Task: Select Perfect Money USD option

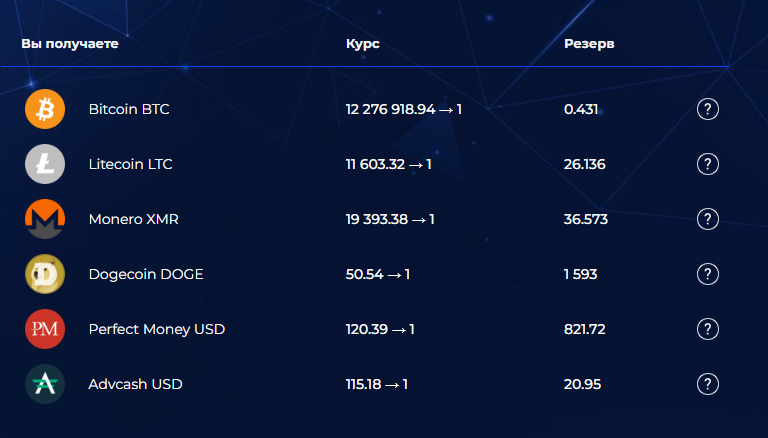Action: click(x=156, y=329)
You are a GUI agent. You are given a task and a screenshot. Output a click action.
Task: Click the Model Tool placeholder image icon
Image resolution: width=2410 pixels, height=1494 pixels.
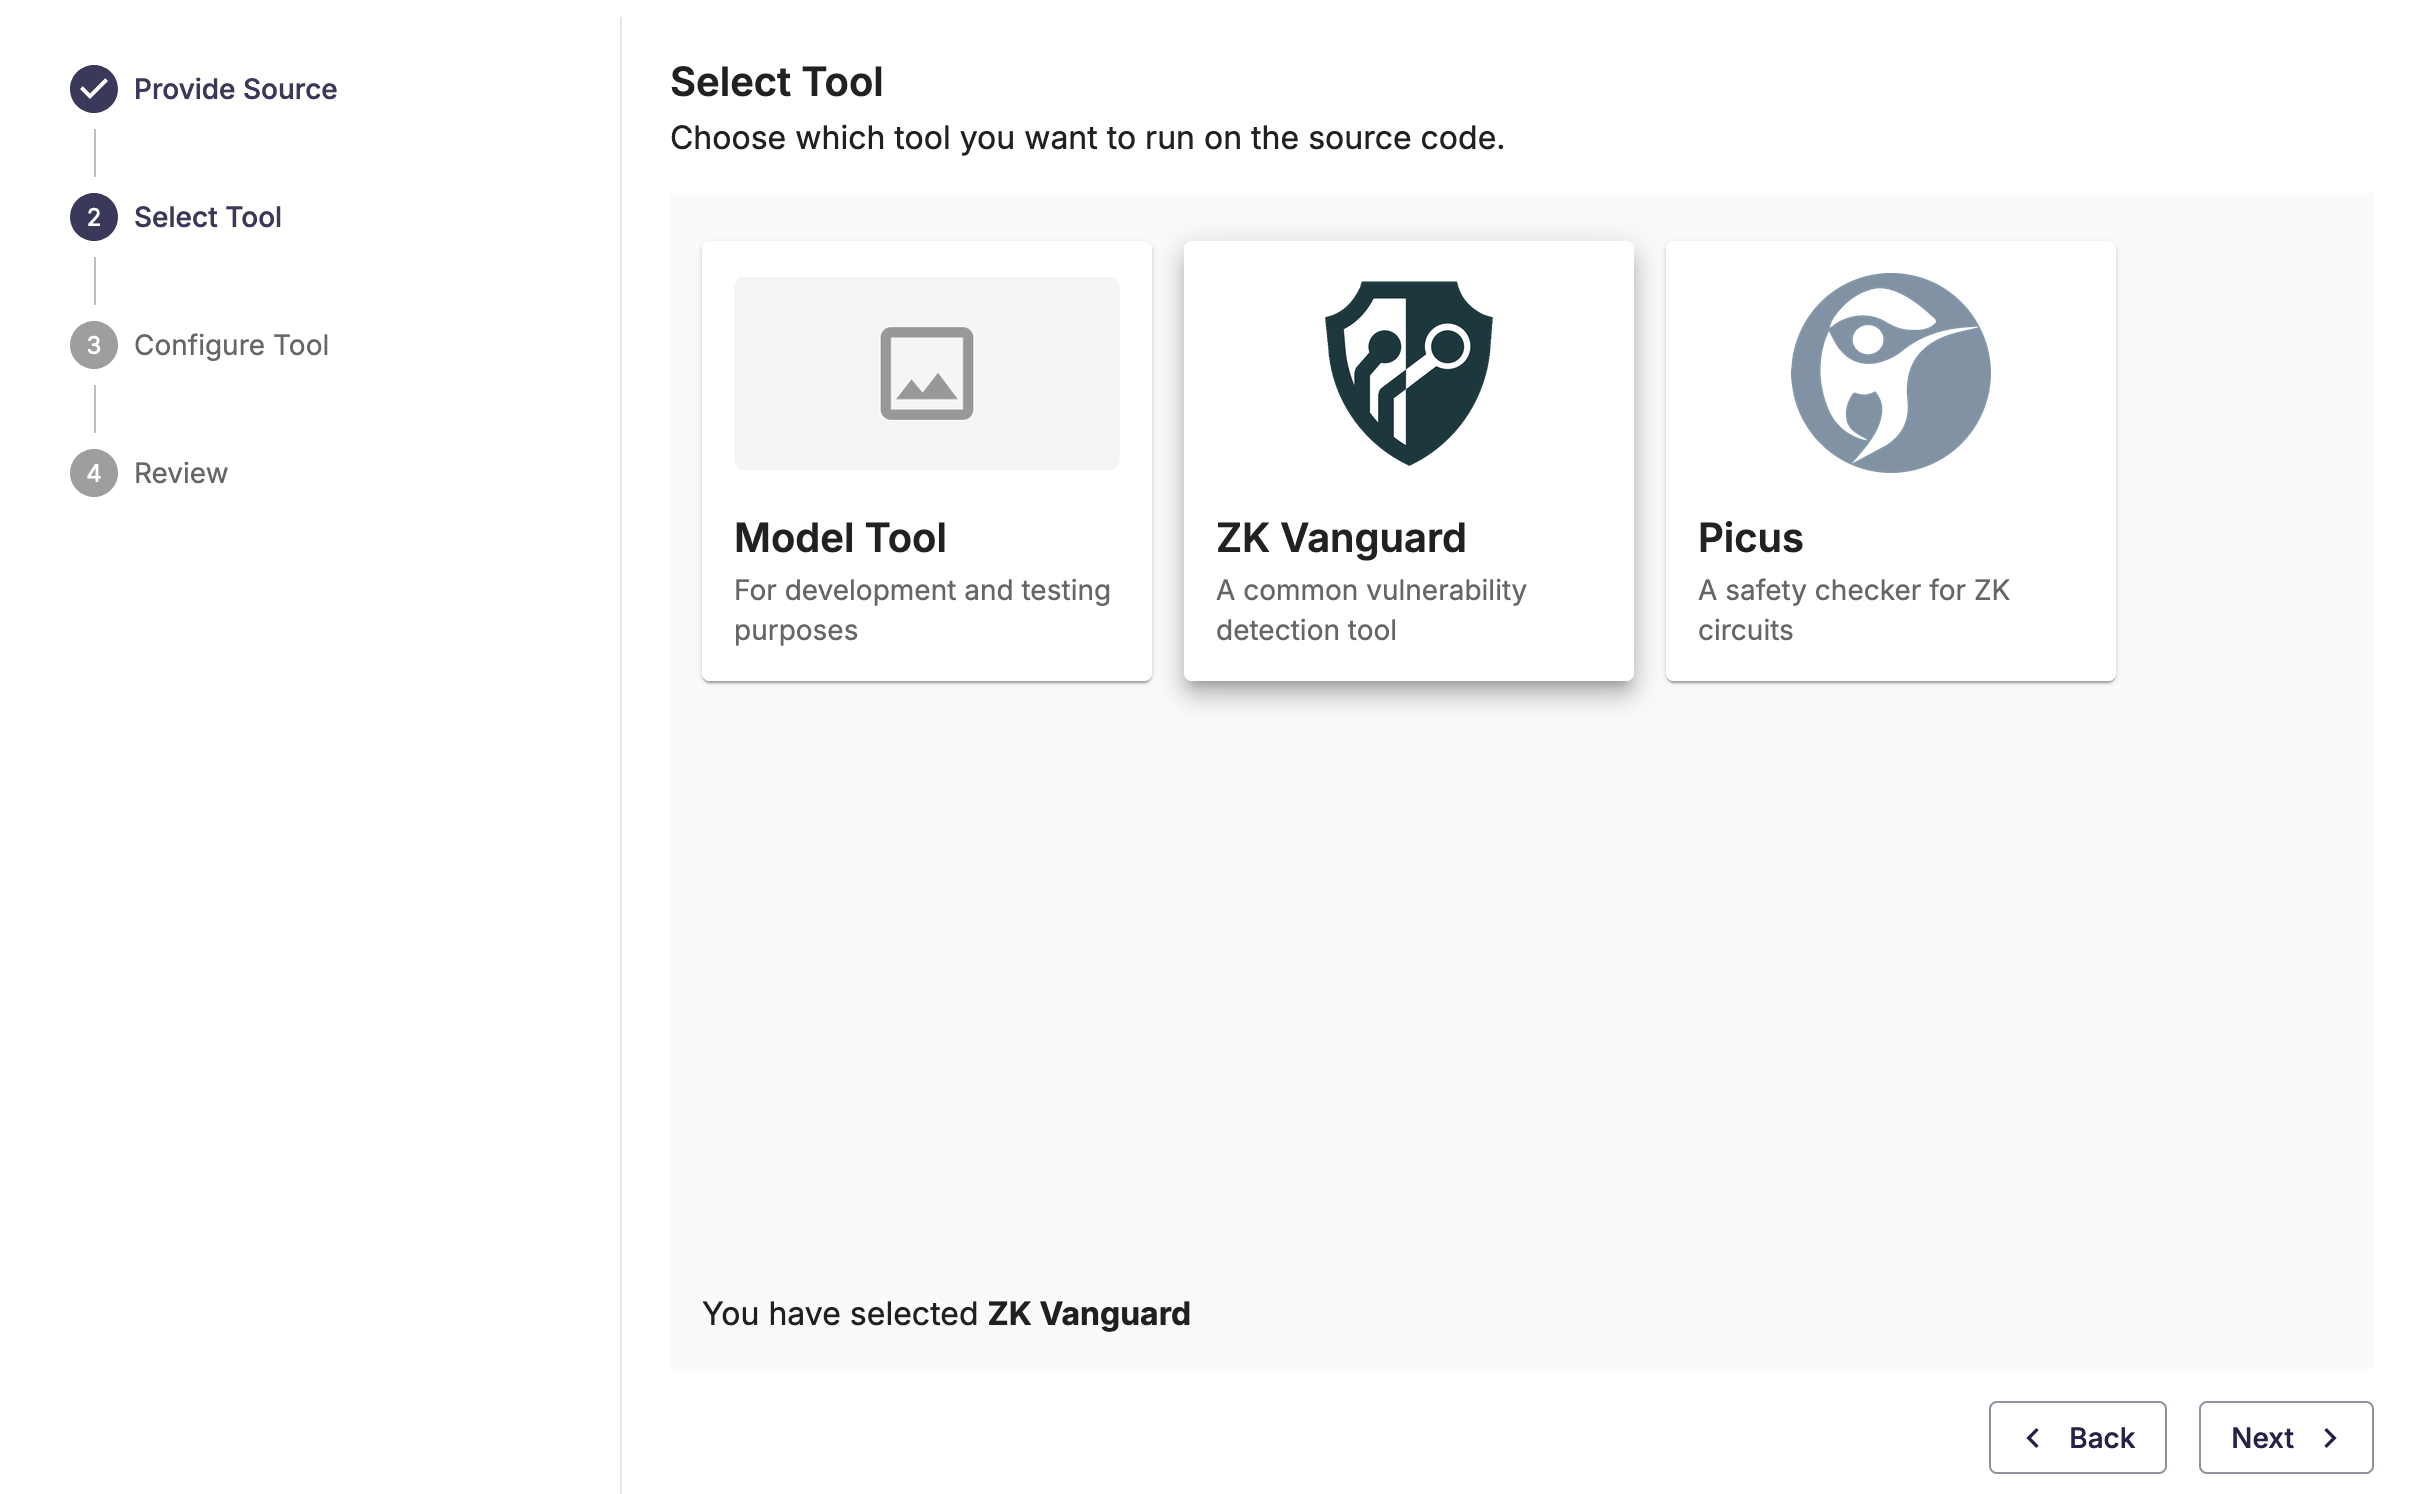coord(926,373)
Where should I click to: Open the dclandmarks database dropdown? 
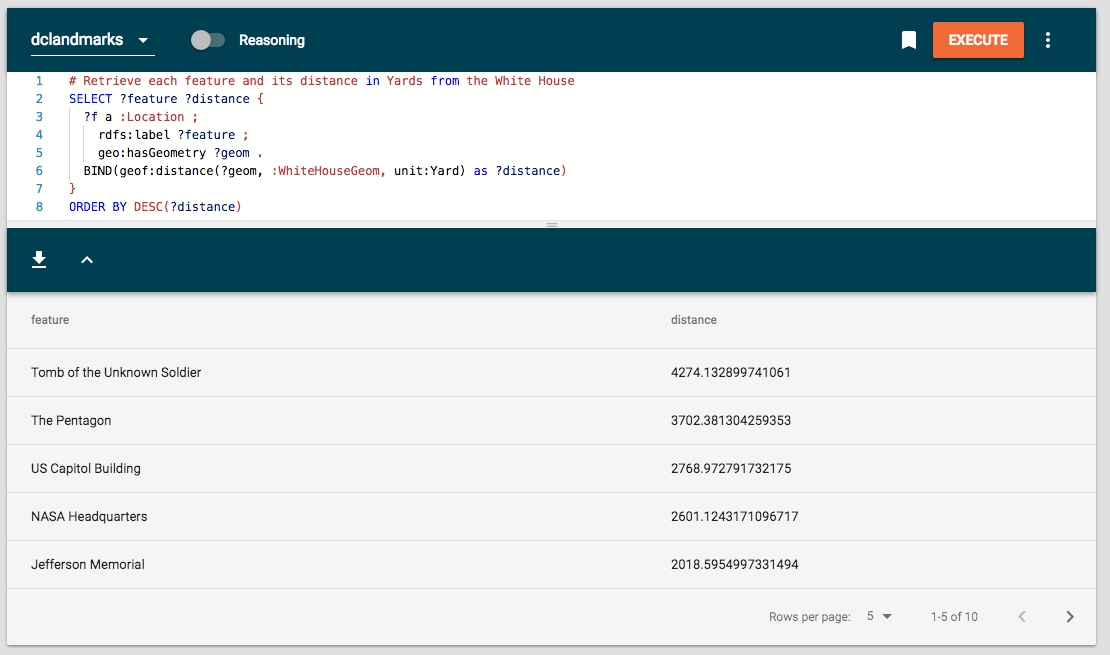91,40
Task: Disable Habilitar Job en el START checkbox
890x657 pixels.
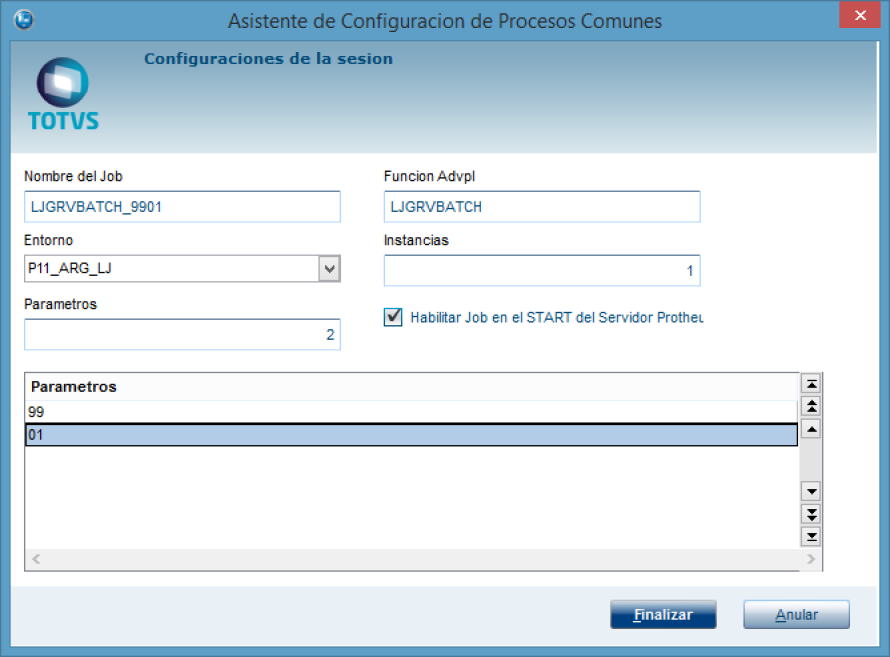Action: [x=393, y=317]
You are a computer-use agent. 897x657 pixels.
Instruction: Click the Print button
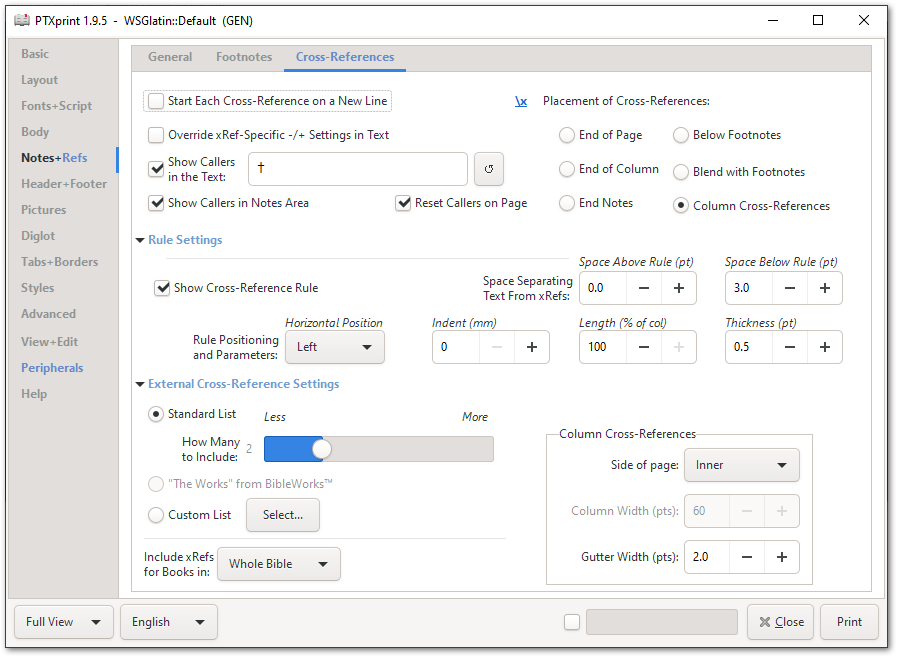coord(849,622)
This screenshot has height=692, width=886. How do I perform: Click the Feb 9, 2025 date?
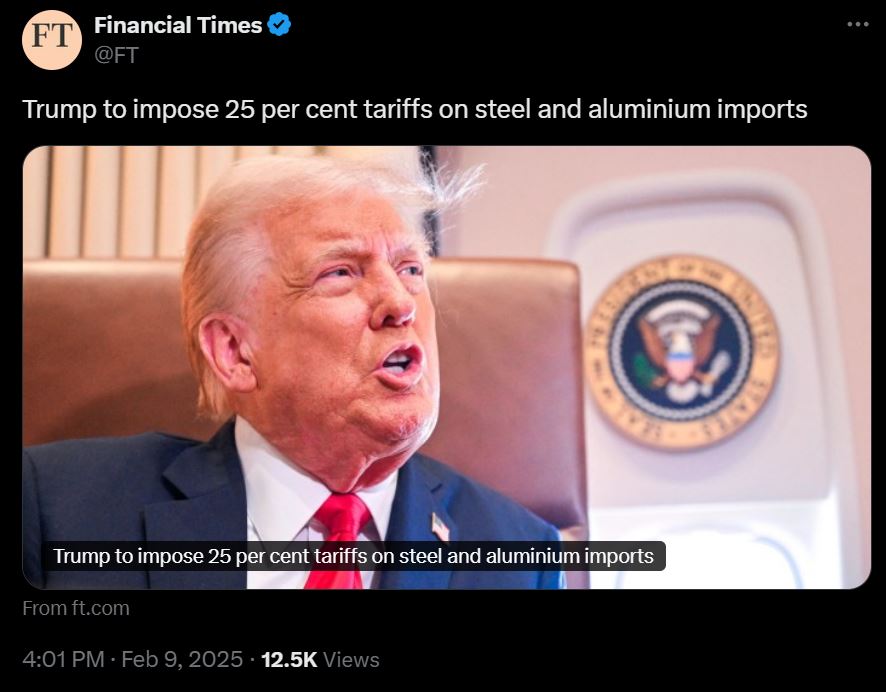(x=182, y=660)
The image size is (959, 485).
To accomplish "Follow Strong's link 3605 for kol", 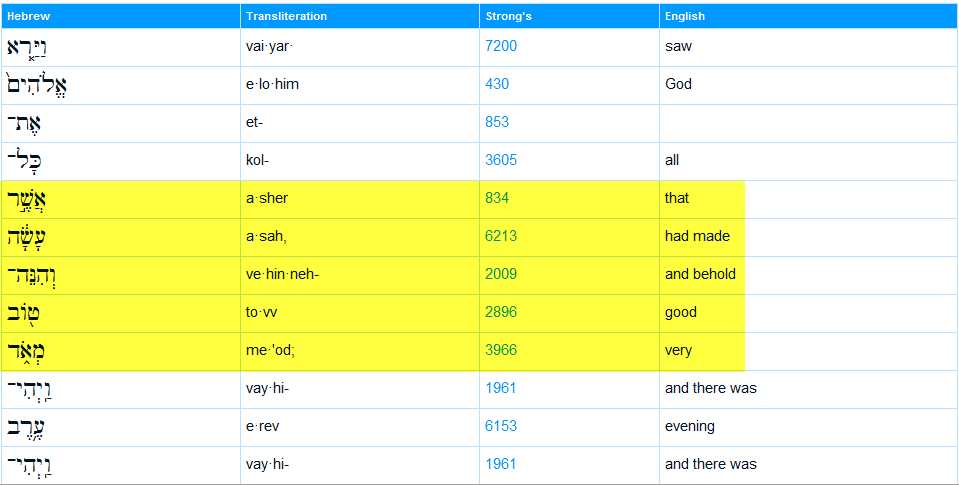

== == ==

— WORK ITEM —
Set the pictures aside and repeat only the lines from the one containing "Task: Click the" through the last line of the entries above, exactly as they stand.

— RESPONSE AREA —
Task: Click the Model Tool placeholder image icon
Image resolution: width=2410 pixels, height=1494 pixels.
coord(926,373)
Where should I click to: Open the dclandmarks database dropdown? 
91,40
Task: Disable Habilitar Job en el START checkbox
890x657 pixels.
Action: [x=393, y=317]
You are a computer-use agent. 897x657 pixels.
Instruction: Click the Print button
coord(849,622)
This screenshot has height=692, width=886. How do I perform: Click the Feb 9, 2025 date?
(x=182, y=660)
The image size is (959, 485).
To accomplish "Follow Strong's link 3605 for kol", 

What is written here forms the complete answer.